The image of Evan in Jonah's kitchen, struggling to process my return, made my chest ache with longing and regret in equal measure.

Because I wanted to be the person he turned to when the world got complicated, wanted to be the one offering comfort instead of causing the pain that needed comforting.

But I'd forfeited that right six years ago when I'd chosen running over staying, dreams over love, the unknown over the person who'd made me feel like I belonged somewhere.

“Now you're back,” Jonah said, turning to look at me with eyes that held challenge and hope in equal measure. “Maybe he won't hide so much. Maybe you'll both remember how to be human instead of just surviving.”

Jonah was right—I was back, and that meant I had a choice to make. I could keep hiding behind guilt and regret, could let the past six years define whatever came next. Or I could find the courage I'd lacked at eighteen and try to build something real with the man Evan had become.

“Don't screw it up, Harrington,” Jonah said, voice carrying the weight of friendship and warning in equal measure. “He needs someone who doesn't just see the heir.
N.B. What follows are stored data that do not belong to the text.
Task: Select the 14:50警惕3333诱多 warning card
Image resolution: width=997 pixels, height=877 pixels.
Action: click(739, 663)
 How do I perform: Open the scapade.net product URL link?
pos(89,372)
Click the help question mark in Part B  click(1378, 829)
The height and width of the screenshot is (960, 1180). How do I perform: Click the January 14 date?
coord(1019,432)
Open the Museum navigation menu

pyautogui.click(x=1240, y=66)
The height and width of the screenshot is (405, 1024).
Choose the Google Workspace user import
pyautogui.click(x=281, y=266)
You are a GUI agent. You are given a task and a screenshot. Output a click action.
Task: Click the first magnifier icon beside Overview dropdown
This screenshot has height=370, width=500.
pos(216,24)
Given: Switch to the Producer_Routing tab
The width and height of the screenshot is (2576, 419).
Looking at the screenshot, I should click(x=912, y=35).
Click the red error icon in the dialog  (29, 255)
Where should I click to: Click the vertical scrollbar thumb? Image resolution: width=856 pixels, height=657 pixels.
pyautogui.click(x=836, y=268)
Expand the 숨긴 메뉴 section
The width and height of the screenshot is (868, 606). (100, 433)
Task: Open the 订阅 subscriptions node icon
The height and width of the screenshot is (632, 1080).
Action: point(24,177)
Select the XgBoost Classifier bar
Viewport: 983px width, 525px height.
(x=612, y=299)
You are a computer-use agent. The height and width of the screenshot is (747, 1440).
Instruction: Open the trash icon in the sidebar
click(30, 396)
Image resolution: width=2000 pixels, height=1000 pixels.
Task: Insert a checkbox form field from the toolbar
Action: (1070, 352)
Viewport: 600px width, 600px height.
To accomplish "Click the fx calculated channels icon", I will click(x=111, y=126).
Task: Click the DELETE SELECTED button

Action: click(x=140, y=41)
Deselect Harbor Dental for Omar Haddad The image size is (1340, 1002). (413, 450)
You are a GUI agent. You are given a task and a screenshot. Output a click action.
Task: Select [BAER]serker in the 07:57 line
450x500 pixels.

He needs someone who sees him.”

The words were both accusation and plea, a reminder of how badly I'd failed him before and a challenge to do better this time.

Because Jonah was right—Evan had always been more than his last name, more than the expectations that came with being Daniel Callahan's son.

He'd been the boy who'd trusted me with his silence, who'd learned to speak because I'd made him feel safe enough to try.

And I'd thrown all of that away because I'd been too scared to fight for it.

“Guess I've got my work cut out for me, then,” I said, trying for lightness but landing somewhere closer to grim determination.

Jonah's smile was sharp around the edges, the kind that meant he saw right through my casual tone to the fear underneath.

“Yeah,” he said. “You do.”

We parted ways after that, Jonah heading toward whatever responsibilities filled his days while I walked home through streets that felt both foreign and familiar.

My camera felt heavier than it had in the morning, weighted down with the knowledge of everything I'd lost and the faint, terrifying possibility that some of it might be recoverable.